▸ **The data**
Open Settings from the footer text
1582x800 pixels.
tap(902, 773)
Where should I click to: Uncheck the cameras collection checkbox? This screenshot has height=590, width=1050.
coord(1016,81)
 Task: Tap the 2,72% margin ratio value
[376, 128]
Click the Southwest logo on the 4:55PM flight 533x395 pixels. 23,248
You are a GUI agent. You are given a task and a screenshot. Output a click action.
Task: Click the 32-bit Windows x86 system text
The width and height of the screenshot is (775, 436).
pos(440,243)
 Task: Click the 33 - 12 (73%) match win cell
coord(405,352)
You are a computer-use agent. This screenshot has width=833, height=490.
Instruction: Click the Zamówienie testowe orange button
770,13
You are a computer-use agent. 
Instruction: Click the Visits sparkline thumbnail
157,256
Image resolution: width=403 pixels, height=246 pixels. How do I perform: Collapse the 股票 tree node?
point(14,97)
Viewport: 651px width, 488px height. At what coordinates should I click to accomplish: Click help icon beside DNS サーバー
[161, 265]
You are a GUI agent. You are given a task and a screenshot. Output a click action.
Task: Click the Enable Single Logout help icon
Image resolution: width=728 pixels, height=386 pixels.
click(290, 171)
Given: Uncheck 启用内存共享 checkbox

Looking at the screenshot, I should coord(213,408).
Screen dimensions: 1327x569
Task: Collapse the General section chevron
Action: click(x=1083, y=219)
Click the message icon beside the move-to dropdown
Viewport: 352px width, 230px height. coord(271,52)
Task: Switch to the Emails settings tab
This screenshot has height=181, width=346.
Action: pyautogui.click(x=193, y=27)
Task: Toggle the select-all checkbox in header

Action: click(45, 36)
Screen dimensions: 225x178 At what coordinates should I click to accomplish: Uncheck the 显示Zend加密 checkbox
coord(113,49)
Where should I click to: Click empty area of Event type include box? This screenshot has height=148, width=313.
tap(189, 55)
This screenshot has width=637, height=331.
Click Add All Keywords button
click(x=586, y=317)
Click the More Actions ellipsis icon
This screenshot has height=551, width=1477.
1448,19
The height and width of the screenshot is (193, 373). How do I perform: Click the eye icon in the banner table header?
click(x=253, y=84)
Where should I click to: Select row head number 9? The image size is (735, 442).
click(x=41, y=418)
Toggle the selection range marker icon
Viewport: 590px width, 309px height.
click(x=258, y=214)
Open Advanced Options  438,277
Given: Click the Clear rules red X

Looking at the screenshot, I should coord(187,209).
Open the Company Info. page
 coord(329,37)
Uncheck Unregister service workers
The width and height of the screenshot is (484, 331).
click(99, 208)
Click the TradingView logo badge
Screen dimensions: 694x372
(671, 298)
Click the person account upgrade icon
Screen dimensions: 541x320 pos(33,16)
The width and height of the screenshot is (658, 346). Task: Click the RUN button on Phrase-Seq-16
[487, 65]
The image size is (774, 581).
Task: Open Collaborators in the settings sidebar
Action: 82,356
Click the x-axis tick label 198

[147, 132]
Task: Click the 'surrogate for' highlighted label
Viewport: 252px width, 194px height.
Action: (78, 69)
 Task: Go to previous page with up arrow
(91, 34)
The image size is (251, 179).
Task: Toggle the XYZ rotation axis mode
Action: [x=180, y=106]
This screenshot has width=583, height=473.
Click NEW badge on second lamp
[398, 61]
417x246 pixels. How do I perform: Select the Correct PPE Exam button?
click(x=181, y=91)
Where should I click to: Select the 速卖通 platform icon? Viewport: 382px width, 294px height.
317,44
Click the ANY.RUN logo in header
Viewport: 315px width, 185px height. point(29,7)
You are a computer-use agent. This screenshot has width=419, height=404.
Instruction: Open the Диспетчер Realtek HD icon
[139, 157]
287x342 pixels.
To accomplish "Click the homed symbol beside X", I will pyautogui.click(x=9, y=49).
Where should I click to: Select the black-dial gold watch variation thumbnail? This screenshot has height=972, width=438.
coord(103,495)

▸ **Your objective**
Find each line of the data above that holds the word "agent", then copy it.

▸ **Output**
You are a GUI agent. You are given a task and a screenshot. Output a click action.
You are a computer-use agent. This screenshot has width=833, height=490.
You are a computer-use agent. 
You are a GUI agent. You are given a task and a screenshot. Output a click action.
You are a computer-use agent. This screenshot has width=419, height=404.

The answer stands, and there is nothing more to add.